9/28/2019—It would be nice to be able to take Court-packing off the table. On Friday, I gave a talk at the Elon Law Review Symposium on Court-packing—“Saving Judicial Independence From Court-Packing’s Nihilism.” I argued that Court-packing—the addition of the number of Justices beyond the nine set in 1869—bespoke a kind of jurisprudential nihilism. Marbury v. Madison pronounced America a government of laws and not of men. But the proponents of Court-packing did not believe that. They need bodies and votes.
And the Republicans are just the same. That is why they are busy packing the courts in their own way. Mitch McConnell says he wants to have a permanent impact. But how can you know how judges will rule in the years to come—unless this is all party and partisan and not reason.

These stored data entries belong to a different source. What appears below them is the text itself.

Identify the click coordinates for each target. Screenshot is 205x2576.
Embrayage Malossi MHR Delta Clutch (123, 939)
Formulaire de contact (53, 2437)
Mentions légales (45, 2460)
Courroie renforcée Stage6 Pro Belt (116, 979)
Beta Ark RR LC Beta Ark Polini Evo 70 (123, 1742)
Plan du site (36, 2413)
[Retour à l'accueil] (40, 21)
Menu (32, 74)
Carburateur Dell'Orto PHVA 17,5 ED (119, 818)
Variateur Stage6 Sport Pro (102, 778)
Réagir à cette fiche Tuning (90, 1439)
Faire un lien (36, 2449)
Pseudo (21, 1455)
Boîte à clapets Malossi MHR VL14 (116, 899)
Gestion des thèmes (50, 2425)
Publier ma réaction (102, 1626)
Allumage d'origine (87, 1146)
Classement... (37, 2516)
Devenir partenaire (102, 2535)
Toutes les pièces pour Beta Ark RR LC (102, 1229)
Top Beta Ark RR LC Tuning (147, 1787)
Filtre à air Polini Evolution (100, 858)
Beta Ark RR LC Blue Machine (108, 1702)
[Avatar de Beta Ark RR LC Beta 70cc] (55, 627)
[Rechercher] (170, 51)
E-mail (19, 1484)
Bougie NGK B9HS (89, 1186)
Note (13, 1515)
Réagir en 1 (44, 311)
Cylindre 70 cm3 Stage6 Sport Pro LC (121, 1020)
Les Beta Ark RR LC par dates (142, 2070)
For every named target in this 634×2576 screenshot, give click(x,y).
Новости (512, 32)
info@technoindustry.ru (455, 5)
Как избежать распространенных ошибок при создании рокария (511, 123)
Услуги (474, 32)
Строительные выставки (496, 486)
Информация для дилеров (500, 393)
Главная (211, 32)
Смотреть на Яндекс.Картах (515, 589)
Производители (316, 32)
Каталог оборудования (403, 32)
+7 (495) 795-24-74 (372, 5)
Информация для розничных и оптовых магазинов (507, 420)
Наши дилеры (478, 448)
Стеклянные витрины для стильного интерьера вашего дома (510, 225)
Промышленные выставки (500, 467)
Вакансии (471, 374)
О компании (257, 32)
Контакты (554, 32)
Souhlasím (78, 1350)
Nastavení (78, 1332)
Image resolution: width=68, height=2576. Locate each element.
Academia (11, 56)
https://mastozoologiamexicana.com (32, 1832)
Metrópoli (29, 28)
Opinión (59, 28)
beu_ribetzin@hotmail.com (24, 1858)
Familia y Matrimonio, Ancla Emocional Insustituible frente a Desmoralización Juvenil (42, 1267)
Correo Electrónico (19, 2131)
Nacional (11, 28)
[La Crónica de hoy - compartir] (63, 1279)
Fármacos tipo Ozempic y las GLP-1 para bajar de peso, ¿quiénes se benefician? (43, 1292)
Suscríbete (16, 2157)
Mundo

Akhil Amar of Yale Law School delivered the keynote address of the symposium. And he also condemned Court-packing. He added an additional objection to partisan Court-packing—that the other side, the Republicans in this case, would regain power and add even more Justices to the Court. It would spin out of control, he warned.
I was impressed that there was a feeling of agreement in the room. The kind of agreement that goes beyond politics.
I also criticized the AALS for having “Pillars of Democracy” as the theme for the January 2020 annual meeting, while refusing to raise the issue of Court-packing. Presidential candidates discuss it, but not law professors? Are they afraid to confront the progressive wing of the Democratic Party?
Now that I have heard a national figure like Amar weigh in, I believe the academy will not much longer be able to avoid the issue.